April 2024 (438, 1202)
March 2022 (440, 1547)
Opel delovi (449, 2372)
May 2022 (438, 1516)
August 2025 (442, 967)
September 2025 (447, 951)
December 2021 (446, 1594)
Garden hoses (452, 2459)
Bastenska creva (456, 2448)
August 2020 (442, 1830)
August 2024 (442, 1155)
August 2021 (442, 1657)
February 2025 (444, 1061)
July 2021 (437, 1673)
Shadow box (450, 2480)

Requirement: Filter the records above and return every line that holds the word "August".

Written response:
August 2025 (442, 967)
August 2020 (442, 1830)
August 2024 (442, 1155)
August 2021 (442, 1657)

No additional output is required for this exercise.